■ Try it ■
In the entries that follow, find every line containing "filter" and copy it.

(Items listed in a dataset)
# # # #
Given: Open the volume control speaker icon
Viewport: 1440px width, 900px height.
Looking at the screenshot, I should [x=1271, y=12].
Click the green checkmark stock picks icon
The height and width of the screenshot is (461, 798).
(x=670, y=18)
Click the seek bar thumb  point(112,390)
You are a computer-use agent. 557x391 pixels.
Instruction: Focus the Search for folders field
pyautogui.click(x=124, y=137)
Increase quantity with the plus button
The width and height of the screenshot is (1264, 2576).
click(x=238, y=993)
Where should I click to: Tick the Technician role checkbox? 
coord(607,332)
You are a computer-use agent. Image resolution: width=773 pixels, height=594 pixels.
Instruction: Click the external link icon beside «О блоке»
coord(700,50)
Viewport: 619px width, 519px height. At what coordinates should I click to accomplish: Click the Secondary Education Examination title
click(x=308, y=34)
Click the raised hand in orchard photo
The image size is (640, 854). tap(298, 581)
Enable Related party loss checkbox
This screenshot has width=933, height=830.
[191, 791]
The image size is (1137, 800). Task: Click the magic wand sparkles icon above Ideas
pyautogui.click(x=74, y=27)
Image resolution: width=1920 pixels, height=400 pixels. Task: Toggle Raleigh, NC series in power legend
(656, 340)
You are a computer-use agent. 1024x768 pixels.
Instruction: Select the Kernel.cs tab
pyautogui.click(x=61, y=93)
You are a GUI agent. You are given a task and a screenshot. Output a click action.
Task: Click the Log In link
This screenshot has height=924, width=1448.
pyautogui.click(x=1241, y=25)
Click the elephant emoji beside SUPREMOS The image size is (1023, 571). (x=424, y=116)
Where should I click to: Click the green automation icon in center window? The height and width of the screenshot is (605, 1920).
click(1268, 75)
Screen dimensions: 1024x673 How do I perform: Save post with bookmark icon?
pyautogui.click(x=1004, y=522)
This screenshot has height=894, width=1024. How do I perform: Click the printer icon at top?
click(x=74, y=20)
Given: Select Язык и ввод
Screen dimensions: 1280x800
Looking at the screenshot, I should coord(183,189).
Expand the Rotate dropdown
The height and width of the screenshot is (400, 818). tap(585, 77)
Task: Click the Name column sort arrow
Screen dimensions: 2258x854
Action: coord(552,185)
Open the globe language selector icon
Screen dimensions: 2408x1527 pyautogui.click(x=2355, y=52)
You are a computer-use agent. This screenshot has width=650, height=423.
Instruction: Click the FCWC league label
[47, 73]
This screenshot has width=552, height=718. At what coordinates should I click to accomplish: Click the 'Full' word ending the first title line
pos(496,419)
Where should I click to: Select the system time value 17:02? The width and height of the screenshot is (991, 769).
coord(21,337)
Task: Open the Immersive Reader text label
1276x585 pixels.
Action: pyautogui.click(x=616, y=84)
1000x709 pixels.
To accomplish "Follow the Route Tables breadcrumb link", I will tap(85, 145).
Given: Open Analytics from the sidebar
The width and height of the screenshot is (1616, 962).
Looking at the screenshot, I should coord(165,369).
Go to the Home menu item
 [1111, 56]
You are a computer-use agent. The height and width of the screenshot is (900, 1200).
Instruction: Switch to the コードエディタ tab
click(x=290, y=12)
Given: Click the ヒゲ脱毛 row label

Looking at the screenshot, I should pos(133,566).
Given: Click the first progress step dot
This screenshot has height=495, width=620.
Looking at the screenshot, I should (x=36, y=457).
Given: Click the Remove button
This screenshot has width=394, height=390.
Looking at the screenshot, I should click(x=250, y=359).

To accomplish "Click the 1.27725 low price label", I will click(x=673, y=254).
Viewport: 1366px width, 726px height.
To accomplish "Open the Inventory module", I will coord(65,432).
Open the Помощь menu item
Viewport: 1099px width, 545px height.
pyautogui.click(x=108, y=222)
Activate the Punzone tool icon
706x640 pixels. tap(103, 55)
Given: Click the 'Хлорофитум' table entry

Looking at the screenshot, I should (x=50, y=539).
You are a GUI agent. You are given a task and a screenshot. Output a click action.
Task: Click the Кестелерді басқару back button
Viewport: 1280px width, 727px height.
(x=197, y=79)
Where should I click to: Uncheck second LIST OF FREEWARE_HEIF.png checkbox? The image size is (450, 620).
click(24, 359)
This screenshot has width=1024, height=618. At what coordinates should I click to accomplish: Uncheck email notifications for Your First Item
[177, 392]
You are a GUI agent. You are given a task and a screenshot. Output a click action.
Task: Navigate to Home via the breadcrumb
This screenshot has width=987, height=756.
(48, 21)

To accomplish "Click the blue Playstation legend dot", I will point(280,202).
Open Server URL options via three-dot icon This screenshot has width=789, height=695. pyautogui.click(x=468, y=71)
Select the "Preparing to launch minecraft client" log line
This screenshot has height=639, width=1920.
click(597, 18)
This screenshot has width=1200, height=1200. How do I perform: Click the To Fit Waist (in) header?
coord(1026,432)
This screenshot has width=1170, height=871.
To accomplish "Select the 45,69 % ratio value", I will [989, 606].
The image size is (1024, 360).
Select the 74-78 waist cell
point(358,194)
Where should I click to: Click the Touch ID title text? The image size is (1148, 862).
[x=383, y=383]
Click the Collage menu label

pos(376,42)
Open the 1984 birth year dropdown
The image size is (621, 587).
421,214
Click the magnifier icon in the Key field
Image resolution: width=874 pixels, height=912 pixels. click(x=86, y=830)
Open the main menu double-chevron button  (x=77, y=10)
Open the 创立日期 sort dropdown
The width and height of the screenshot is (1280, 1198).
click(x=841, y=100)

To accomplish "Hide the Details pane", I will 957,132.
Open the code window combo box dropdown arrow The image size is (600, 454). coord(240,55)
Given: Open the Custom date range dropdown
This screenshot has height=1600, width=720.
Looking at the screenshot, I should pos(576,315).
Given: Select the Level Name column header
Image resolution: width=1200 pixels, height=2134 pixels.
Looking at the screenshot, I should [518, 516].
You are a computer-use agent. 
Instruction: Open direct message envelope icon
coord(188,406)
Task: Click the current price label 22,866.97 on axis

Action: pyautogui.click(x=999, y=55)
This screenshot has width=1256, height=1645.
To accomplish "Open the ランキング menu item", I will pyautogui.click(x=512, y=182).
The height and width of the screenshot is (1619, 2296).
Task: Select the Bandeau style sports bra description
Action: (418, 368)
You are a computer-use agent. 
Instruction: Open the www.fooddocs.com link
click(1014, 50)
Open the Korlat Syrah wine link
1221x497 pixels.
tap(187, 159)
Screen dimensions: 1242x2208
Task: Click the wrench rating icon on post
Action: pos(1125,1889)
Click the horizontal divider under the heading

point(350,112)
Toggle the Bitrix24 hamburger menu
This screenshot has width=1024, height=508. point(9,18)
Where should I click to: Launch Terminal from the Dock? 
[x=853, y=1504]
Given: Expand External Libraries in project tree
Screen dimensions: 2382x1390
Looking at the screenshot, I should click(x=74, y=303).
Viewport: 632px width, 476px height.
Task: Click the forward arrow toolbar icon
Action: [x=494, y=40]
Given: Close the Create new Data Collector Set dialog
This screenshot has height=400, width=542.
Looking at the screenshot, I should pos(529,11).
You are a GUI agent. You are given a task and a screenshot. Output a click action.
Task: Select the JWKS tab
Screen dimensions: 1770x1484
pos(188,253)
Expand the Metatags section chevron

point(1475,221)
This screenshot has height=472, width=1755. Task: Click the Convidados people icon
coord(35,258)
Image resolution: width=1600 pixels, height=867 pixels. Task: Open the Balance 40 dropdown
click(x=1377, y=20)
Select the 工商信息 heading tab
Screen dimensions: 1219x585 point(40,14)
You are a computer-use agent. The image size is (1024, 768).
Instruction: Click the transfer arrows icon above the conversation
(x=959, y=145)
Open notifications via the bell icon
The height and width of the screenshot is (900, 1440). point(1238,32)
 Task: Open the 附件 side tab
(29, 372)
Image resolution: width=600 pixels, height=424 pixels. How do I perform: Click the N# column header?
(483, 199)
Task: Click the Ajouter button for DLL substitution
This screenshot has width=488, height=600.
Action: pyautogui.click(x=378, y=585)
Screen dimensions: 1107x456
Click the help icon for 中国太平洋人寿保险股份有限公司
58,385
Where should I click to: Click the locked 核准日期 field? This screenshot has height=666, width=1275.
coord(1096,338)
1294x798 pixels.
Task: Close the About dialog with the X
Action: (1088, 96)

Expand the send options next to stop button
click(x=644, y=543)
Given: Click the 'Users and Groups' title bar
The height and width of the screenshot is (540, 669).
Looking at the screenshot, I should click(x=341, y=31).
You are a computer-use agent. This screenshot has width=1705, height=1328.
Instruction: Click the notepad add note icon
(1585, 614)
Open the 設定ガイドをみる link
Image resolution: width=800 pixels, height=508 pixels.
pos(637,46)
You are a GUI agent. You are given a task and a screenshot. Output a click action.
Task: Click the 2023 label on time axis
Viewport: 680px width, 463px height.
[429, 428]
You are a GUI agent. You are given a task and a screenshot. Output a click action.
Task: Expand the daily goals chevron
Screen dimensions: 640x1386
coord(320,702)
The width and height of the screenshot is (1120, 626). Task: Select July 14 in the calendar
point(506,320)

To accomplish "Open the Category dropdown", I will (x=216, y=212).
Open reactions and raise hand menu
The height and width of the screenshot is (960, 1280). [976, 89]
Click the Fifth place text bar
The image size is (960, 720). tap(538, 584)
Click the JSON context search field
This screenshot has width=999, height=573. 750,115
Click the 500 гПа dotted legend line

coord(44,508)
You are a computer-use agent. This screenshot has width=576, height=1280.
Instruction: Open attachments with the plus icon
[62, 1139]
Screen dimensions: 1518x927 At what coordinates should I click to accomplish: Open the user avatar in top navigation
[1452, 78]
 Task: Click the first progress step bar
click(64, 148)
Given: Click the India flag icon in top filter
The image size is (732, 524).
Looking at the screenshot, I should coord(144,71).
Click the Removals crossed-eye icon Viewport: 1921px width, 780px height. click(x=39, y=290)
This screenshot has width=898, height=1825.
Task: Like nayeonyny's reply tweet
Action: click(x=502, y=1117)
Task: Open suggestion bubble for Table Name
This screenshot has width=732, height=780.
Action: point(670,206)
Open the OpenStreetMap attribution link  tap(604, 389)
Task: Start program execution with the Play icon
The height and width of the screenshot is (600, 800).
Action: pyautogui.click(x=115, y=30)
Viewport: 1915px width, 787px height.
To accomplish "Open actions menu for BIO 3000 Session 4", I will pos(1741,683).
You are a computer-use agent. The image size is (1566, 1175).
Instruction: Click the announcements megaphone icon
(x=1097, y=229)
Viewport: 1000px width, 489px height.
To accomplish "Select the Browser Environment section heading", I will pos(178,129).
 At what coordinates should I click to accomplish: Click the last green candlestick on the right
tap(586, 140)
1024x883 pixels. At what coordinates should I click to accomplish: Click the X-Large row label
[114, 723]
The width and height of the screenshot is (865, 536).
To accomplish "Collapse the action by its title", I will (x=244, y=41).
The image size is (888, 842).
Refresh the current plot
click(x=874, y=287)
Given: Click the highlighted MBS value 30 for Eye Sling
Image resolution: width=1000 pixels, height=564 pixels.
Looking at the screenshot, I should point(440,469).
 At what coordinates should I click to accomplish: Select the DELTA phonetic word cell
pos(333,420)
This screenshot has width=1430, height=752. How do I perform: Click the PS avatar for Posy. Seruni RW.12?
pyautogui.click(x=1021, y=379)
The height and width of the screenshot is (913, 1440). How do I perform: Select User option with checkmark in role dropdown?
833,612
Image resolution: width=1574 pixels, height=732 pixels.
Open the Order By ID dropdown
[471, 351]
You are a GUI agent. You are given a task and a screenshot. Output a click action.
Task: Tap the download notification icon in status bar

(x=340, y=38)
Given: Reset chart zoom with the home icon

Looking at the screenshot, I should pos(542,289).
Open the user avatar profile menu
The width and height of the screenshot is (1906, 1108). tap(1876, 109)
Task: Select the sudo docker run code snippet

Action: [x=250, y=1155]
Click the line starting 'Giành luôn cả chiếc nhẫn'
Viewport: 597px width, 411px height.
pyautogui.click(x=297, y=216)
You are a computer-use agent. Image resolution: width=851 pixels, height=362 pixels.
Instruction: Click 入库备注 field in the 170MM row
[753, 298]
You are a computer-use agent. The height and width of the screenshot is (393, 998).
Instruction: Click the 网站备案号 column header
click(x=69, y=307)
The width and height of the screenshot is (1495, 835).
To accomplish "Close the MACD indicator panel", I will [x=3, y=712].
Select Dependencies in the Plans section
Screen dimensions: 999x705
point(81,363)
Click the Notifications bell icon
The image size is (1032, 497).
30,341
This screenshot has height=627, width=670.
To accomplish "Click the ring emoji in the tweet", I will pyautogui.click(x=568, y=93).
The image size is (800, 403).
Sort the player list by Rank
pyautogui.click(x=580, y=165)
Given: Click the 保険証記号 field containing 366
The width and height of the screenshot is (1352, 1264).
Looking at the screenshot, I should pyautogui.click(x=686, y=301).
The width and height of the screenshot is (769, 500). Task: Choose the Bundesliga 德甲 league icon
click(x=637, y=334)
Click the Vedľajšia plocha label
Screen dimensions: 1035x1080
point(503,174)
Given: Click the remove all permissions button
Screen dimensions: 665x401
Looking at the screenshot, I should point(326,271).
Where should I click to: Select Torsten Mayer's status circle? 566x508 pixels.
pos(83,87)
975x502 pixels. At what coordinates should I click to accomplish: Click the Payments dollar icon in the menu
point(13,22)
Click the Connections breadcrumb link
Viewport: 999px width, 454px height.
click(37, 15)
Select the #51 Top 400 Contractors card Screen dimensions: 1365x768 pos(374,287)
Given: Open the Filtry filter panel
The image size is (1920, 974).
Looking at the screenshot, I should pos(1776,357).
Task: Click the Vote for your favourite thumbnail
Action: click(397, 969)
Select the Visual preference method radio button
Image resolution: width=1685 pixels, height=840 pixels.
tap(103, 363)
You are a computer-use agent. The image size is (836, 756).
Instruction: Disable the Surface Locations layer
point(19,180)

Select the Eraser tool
# # # #
■ Problem solution ■
Given: Click the India flag icon in top filter
Given: Open the Filtry filter panel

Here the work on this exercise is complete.